Page:
- - - - - - -
Art as a life, is an ever evolving process. In a world filled with wonder, there are endless stumbling blocks in the way of creativity. Least not, a society that likes to keep artists tightly boxed and commoditized. But, there are many paths in life that are poorly light and ill-defined. Exploration is required. No notion exists that I will run out of subjects to explore. Sources of inspiration are vast, experiences are many, life short.

Making Art ...

Begins with Thought

Everything begins with a thought. I think through the making of art and art helps me think. A human experience, widely shared, probably true for as long as we have been placing our marks on cave walls. I find, personally, making art to be a process in which I can organize ideas and put them into a visual framework. I can build on context.

Writing has allowed me to analysis my work from an additional direction. The examining of an object is sharpened when writing about it. The object is visible from both the front and back end of creation. The before and after. Writing can encompass the before, the during and the after parts of creation. In some ways, it remains as much as a mystery to me as painting. In a lot of ways, writing is another of my mixed medias.

I think about old and new projects continuously. Always critical, I question how different works relate. Moreover, where do they fit into my life's larger narrative? Why do I make them? How do I understand what I'm doing and how do you understand it to be? To clarify.

“The history of creation is but a succession of battles between amateurs of genius – inspired heretics – and orthodox professionals.”

– Jacques Barzun: From Dawn to Decadence

Mapping a Direction

Always a Path to Pointillism

I am inspired by science. In its many attempts to interpret the natural world. To unearth the rules. The world is composed of fascinating and complex forms from the micro to macro. In a sublime essence, this is a world rich with wonder and inspiration for the observant. I’m interested in this web of existence. In this fabric, in its mutability and rules.

The art I make begins at the wall. At times that is were I feel I am in the entire process. Up against a wall. Sometimes, I just want to make something and I'm not sure were to go. But, I am fascinated by the tactile and this wall I find myself against has texture.

Sculpture and art that intrudes deep into our physical spaces captivates me. Because of this, I want the works in this area of my creative studies to take up external space. To project dimensionally. In many ways, these multi-media works are informative steppingstones in my pointillist installation and constructed arrangement work. They are designed to be easily lived with, to make me smile.

Writing as Process ...

Reading as a Tool in Creativity

I read widelyIt informs my work. In books, ideas and subjects are multitude. This website is a method of incorporating words and language into my work. Both mine and those of others.

Reading inspires writing, which helps open doors to new ideas. This leads to explorations in various media that incorporate different techniques. It reveals a wandering, searching mind. Some creative endeavors may only occur once, but the need to be released is powerful and a driving motivator.

I make copious notes when I read and put them on 4x6 index cards. Honestly, I would never be able to keep the inspirational sources I come across in any kind of order without them. I write my own ideas down on the same type of card and file them together.

When I write something in my journal, it assumes many iterations. To begin, I often shuffle through my collected quotes. Above all, I look for noted thoughts that fit where mine are at present. Ideas that seem to connect to an something I am grappling with.
- - - - - - -
Short problem: Summarize the text on making art in two sentences.
- - - - - - -
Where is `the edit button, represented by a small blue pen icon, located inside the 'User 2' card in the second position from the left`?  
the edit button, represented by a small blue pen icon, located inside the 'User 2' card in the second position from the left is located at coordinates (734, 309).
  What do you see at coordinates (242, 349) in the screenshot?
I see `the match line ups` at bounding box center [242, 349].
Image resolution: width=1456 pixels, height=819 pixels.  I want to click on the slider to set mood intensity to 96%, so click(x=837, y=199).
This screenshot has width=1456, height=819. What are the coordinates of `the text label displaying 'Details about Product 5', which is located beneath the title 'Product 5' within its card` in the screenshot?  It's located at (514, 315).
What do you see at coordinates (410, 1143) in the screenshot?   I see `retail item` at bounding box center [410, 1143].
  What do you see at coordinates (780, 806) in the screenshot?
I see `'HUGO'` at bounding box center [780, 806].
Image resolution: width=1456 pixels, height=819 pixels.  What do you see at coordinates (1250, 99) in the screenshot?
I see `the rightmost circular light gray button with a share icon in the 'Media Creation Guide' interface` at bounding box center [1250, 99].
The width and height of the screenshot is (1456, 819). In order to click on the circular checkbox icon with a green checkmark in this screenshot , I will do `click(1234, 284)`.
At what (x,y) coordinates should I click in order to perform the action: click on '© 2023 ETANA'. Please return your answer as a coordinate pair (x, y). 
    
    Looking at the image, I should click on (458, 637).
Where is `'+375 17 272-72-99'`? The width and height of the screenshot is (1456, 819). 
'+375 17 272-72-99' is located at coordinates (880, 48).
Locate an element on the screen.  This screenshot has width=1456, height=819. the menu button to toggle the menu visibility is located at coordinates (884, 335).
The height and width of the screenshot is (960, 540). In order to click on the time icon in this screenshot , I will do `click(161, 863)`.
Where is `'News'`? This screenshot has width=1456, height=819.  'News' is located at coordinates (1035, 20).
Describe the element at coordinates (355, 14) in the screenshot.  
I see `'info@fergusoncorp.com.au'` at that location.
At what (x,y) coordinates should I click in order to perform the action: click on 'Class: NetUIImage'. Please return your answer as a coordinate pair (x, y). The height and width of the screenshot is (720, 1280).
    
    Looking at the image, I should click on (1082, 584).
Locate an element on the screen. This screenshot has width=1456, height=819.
- - - - - - -
Correct answer: The artist describes art as an ever-evolving process that begins with thought, using both art-making and writing to organize ideas and examine the work from before, during, and after its creation. Inspired by science and drawn to texture, the artist makes multi-media works that project into space as steppingstones toward pointillist installations, while wide reading, notes kept on index cards, and collected quotes feed into the artist's journal writing.